* **ENUNCIADO**
Você pode reescrever o trecho sobre igualdade estrutural e funcional a partir de "Ao perder o" até "que o possuem.", trocando "classes sociais" por "camadas sociais"?

* **TRECHO DO DOCUMENTO**
====================

A busca da igualdade funcional pela competição
econômica é parte da utopia. A igualdade estrutural é inquebrantável porque é
consequência da constituição biológica e psíquica do ser humano. Independe da
igualdade funcional, embora esta possa contribuir e de fato contribui para o
convívio feliz da espécie humana. A igualdade estrutural do ser humano pode ser
ignorada pela ambição, manipulada pelo poder, por regimes políticos ou
religiosos, mas não extinta. Ela surge com maior ou menor intensidade ao longo
do tempo. Este é o ponto básico do qual deve partir toda a ação humana
destinada à felicidade da espécie humana.
Ao perder o foco da igualdade estrutural, descamba-se
para a utopia da igualdade funcional de ter coisas e ter posição fictícia ou
real na sociedade para garantir a linearidade do crescimento econômico. O
equívoco da igualdade funcional consolida a divisão de classes sociais. Todos
ou a maioria podem ter carro, mas se estabelece ao mesmo tempo sólida diferença
não só entre os carros em uso como entre as pessoas que o possuem.
A produção de bens para o conforto material da espécie
humana, usando as capacidades técnicas e tecnológicas, as habilidades
intelectuais, as energias e a força, pode alcançar altos níveis de prosperidade
material sem atentar para a sobrevivência da biodiversidade necessária à vida.
A convivência social e a felicidade existencial da
espécie humana dependem fundamentalmente da igualdade estrutural das pessoas e
do respeito permanente aos limites da riqueza natural finita para a reprodução
e sobrevivência de todos os seres vivos do planeta.

====================

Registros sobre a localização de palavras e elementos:
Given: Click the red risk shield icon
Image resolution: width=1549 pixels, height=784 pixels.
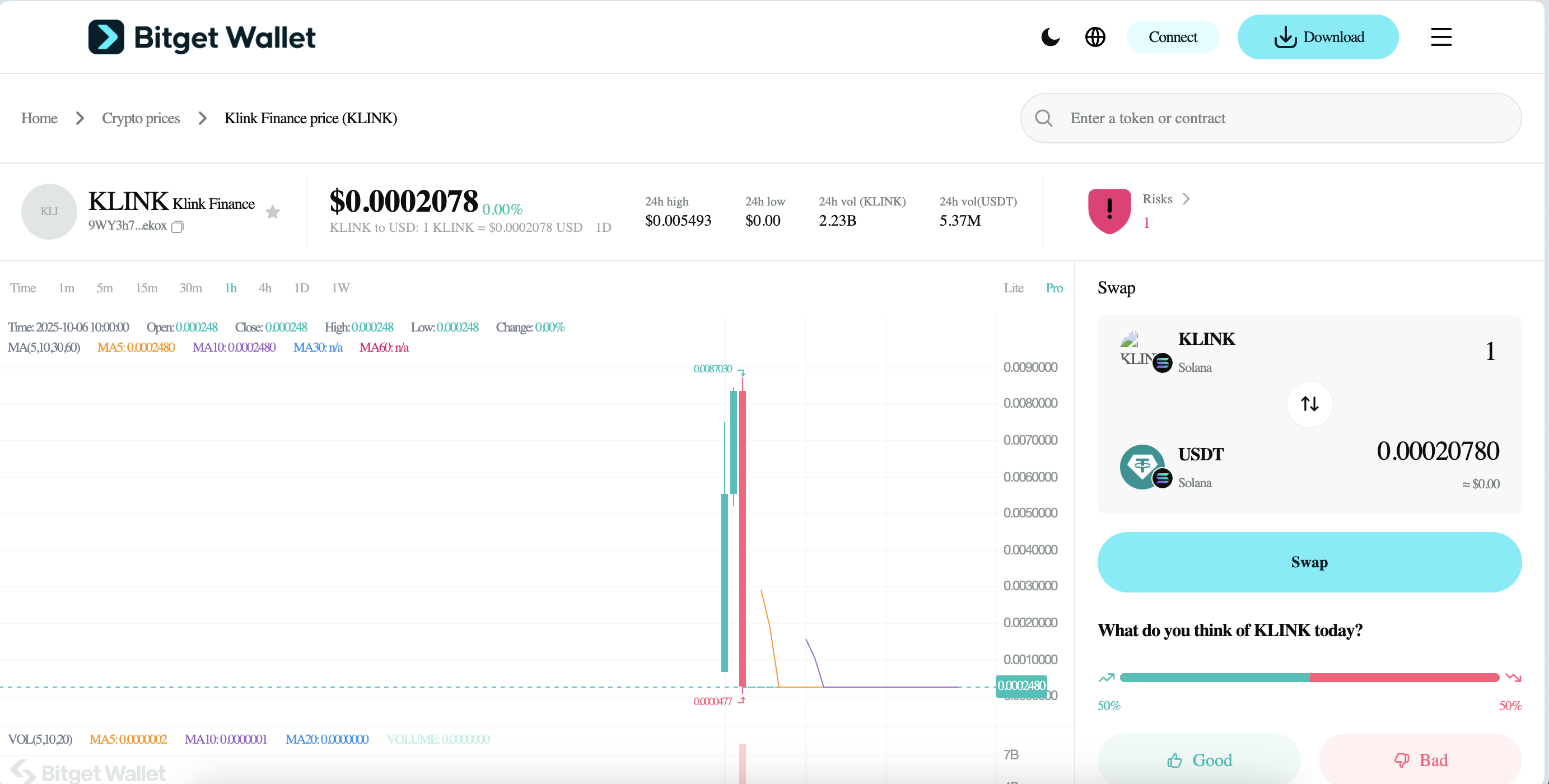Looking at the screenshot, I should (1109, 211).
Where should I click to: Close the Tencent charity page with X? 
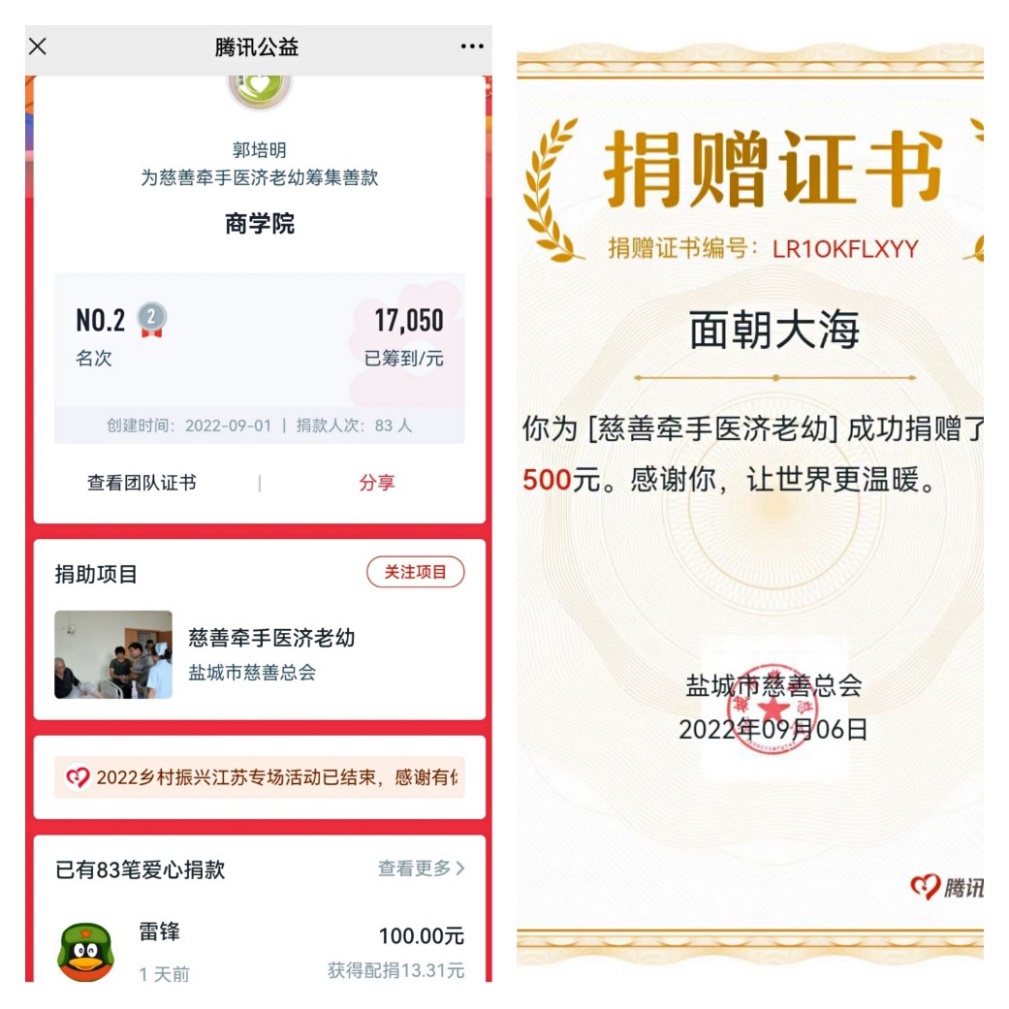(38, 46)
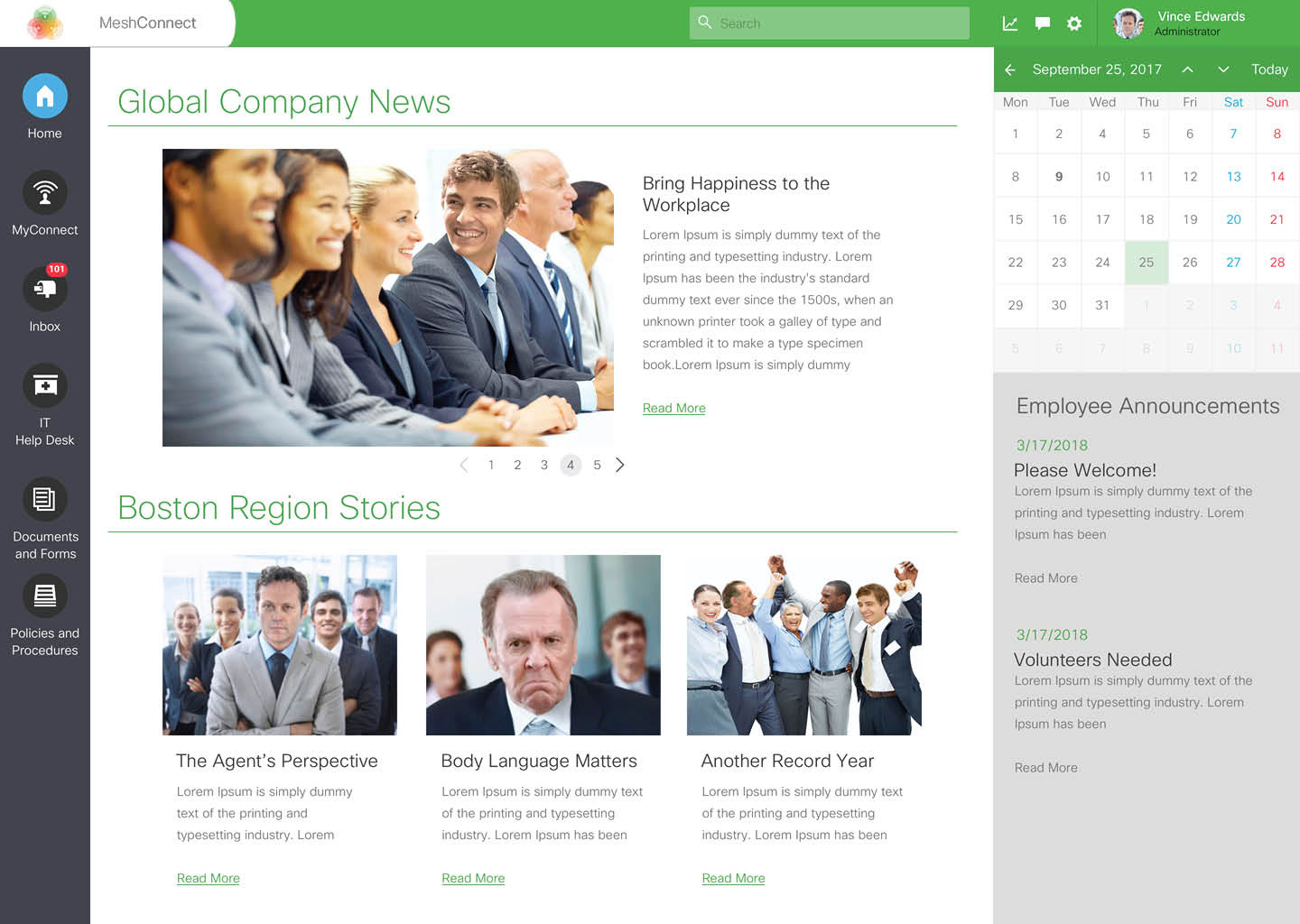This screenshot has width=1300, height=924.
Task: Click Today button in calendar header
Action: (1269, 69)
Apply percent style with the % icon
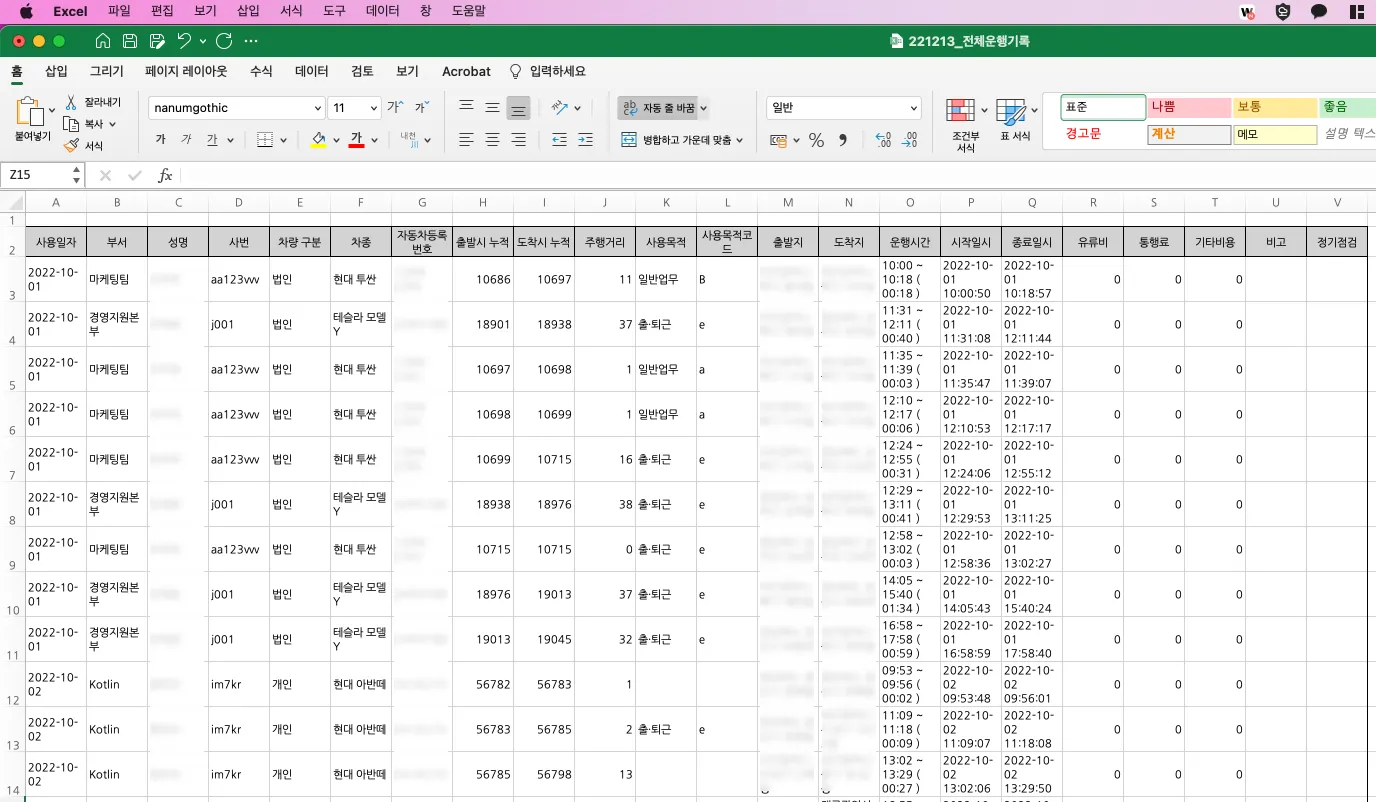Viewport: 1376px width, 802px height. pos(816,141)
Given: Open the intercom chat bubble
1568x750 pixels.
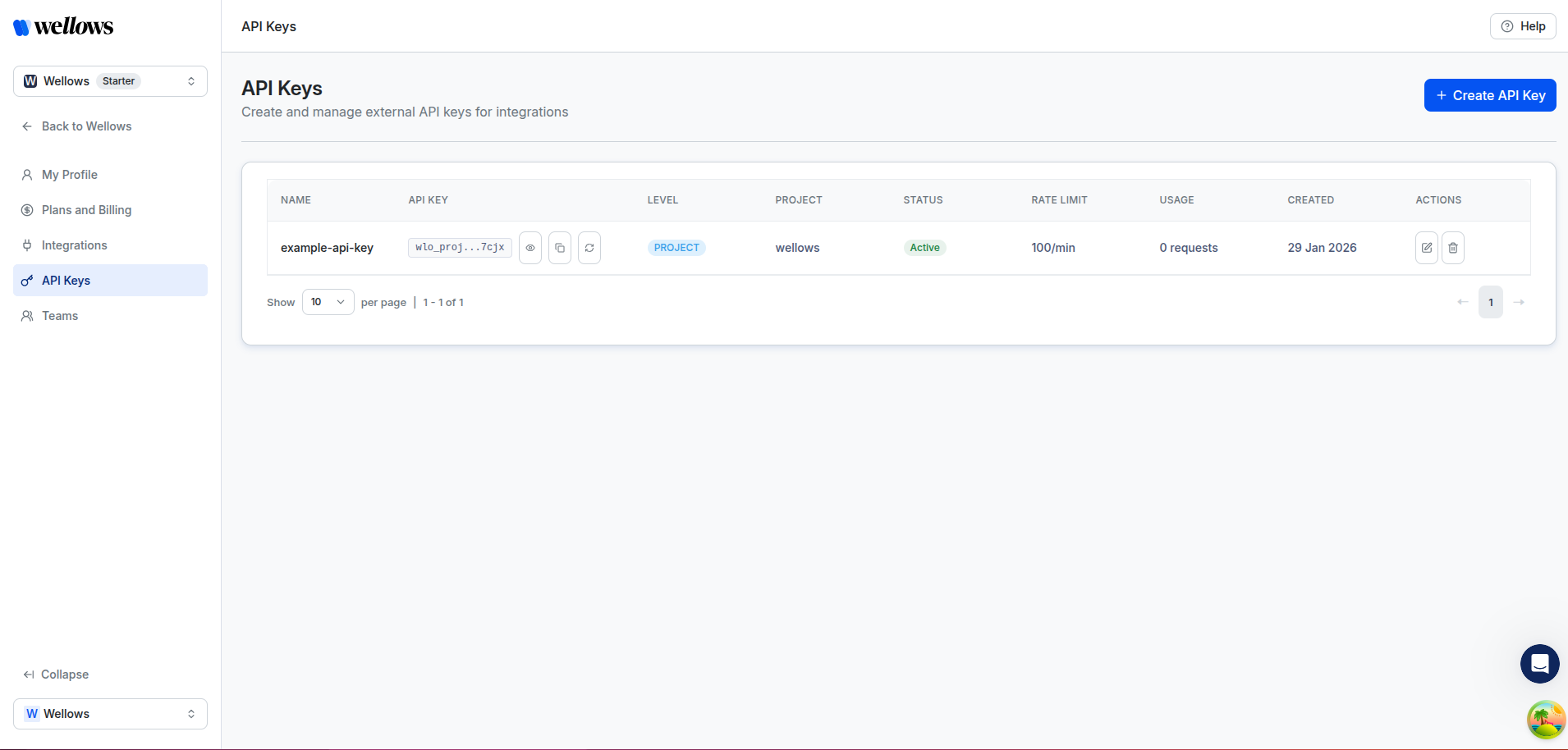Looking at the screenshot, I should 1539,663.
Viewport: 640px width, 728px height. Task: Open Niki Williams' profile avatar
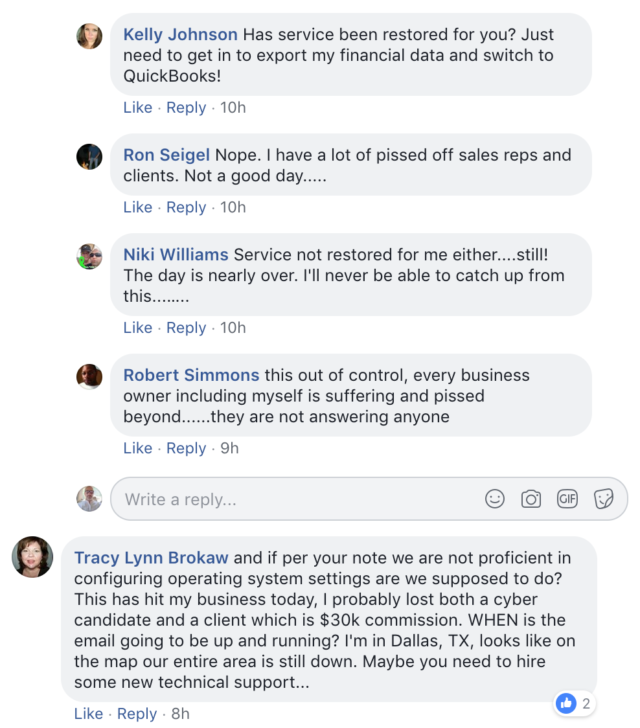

====================

* **RESPOSTA**
Ao perder o foco da igualdade estrutural, descamba-se
para a utopia da igualdade funcional de ter coisas e ter posição fictícia ou
real na sociedade para garantir a linearidade do crescimento econômico. O
equívoco da igualdade funcional consolida a divisão de camadas sociais. Todos
ou a maioria podem ter carro, mas se estabelece ao mesmo tempo sólida diferença
não só entre os carros em uso como entre as pessoas que o possuem.